StellaAthena

Karma: 610

StellaAthena Feb 21, 2023, 5:38 PM
13 points
8
on: Basic facts about language models during training
This is really exciting work to see, and exactly the kind of thing I was hoping people would do when designing the Pythia model suite. It looks like you’re experimenting with the 5 smallest models, but haven’t done analysis on the 2.8B, 6.9B, or 12B models. Is that something you’re planning on adding, or no?
I am really very surprised that the distributions don’t seem to match any standard parameterized distribution. I was fully ready to say “okay, let’s retrain some of the smaller Pythia models initialized using the distribution you think the weights come from” but apparently we can’t do that easily. I suppose we can do a MCMC sampler? In general, it seems like a natural follow-up to the contents of this post is to change the way we initialize things in models, retrain them, and see what happens (esp. with the loss curve). If that’s something you’d like to collaborate with EleutherAI about, I would be more than happy to arrange something :)
In general, the reliability of the things you’re seeing across model scales is really cool. I agree that it seems to refute some of the theoretical assumptions of the NTK literature, but I wonder if perhaps it’s consistent with the Tensor Programs work by Greg Yang et al. that lead to muP.
To clarify what’s going on with the Pythia models:
1. This work appears to be using the initial model release, which has an inconsistent naming scheme. Some models were named based on total parameters, while others were named based on the number of learnable parameters. The former is what models are typically named based on, but the later is what people put on the x-axis of scaling laws plots.
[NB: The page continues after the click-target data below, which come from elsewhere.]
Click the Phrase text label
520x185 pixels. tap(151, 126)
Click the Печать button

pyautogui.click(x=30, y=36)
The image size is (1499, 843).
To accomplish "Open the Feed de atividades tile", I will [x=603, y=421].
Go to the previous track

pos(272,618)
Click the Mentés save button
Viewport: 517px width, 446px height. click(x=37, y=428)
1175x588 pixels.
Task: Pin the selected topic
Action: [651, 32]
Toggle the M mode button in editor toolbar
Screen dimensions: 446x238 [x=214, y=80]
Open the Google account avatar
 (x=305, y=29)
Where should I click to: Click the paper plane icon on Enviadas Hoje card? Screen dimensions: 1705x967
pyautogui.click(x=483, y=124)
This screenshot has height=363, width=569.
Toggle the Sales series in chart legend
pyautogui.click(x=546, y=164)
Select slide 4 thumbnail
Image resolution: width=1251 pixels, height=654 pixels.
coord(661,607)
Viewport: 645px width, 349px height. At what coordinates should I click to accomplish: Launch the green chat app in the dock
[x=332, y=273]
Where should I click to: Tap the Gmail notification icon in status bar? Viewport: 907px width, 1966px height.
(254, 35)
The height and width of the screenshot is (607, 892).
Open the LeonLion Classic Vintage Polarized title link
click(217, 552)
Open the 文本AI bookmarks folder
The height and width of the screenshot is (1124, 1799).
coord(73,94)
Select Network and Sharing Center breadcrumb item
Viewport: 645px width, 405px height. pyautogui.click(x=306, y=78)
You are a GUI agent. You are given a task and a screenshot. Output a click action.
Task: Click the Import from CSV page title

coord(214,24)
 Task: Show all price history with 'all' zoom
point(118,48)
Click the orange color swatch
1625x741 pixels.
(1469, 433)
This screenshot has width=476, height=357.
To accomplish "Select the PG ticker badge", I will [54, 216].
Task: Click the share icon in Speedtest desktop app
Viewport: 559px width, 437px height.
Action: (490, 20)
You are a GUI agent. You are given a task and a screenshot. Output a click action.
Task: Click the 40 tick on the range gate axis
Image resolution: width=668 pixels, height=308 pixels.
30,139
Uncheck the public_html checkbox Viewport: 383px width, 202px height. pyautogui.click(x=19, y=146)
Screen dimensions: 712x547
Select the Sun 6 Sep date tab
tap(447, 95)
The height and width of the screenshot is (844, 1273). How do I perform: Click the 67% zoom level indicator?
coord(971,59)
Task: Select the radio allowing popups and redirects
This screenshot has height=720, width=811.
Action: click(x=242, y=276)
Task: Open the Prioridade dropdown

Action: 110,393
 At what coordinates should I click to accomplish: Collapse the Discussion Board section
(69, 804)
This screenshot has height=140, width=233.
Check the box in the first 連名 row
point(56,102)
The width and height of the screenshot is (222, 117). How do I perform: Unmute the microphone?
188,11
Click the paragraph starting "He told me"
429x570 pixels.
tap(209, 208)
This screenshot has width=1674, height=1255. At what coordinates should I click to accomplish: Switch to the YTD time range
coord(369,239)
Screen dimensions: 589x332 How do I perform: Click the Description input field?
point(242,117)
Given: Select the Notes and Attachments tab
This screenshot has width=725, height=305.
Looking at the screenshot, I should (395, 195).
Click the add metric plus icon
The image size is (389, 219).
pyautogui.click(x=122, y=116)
This is a nomenclature change only with no impact on results.
2. Shortly after release, we renamed the models to be consistently named using the total number of parameters. The models studied in this post are currently named 70M, 160M, 410M, 1B, and 1.4B.
3. When writing the paper for these models, we discovered a handful of inconsistencies in the suite’s hyperparameters. Specifically, the batch size and some all-reduce optimizations were inconsistent across training. We expect this to have no impact on the OP or 90% of experiments using the suite. That said, if we’re going to spend all this compute to design a suite for controlled scientific experiments, it should control for as many factors as possible. The current models will remain public and people are encouraged to compare results across them to further validate that various properties don’t impact the behavior that they’re finding.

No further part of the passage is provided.